Monday, March 11, 2019

Rupert's 'Muffins for Moms' Feeds Young Minds

Photos by John Armato
Kaiden Terpoli enjoys a favorite book with his mom during Rupert Elementary School's Muffins for Mom morning reading program.

Blogger's Note: The following was provided by the Pottstown School District.

Spending early morning time with mom eating breakfast and reading one of your favorite books was a great way for more than 200 Rupert Elementary students to start the day.
Olivia Williams and her mom enjoy breakfast and a good story.

The Muffins for Moms program at Rupert Elementary was developed by Principal Matt Moyer as a way to build stronger school and family ties while encouraging students to take time every day to read.

"Study after study shows that early reading with children helps them learn to speak, interact, bond with parents and read early themselves, and reading with kids who already know how to read helps them feel close to caretakers, understand the world around them and be empathetic citizens of the world," according to a Feb. 17, 2018 article in The Washington Post.

But it shouldn’t end when kids begin to read on their own. “As they become independent readers, we tend to let them go, but even kids in older demographics love nothing more than that time with their parents,” Baker says. “We’re blown away that kids time and again said the most special time they recall spending with a parent is reading together,” according to Liza Baker, the executive editorial director at Scholastic.
Veronica Williams and her mom enjoy a morning story.

"A child’s reading level doesn’t catch up to his listening level until eighth grade. You can and should be reading seventh grade books to fifth grade kids.

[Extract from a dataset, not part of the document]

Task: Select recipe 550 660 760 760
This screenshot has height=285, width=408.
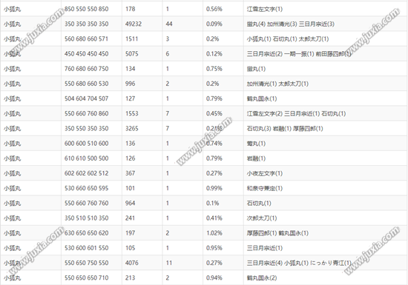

They’ll get excited about the plot and this will be a motivation to keep reading," according to Jim Trelease, the author of the respected, Read-Aloud Handbook, which some parents have called the “read aloud Bible.”

"A fifth grader can enjoy a more complicated plot than she can read herself, and reading aloud is really going to hook her, because when you get to chapter books, you’re getting into the real meat of print — there is really complicated, serious stuff going on that kids are ready to hear and understand, even if they can’t read at that level yet" he told Great Schools.com.
Rupert student Matthew Stingone and mom make reading fun.

Reading aloud to your kids is also are good way to grapple with difficult issues. 

For example, you can tell your child, “I don’t want you to hang out with so and so,” but that’s a lecture that will probably go in one ear and out the other, according to Trelease. 

But if you read a book about a kid who gets in trouble by hanging out with the wrong crowd, your child is going to experience that directly, and she’s going to experience it with you at her side, and you can talk about it together.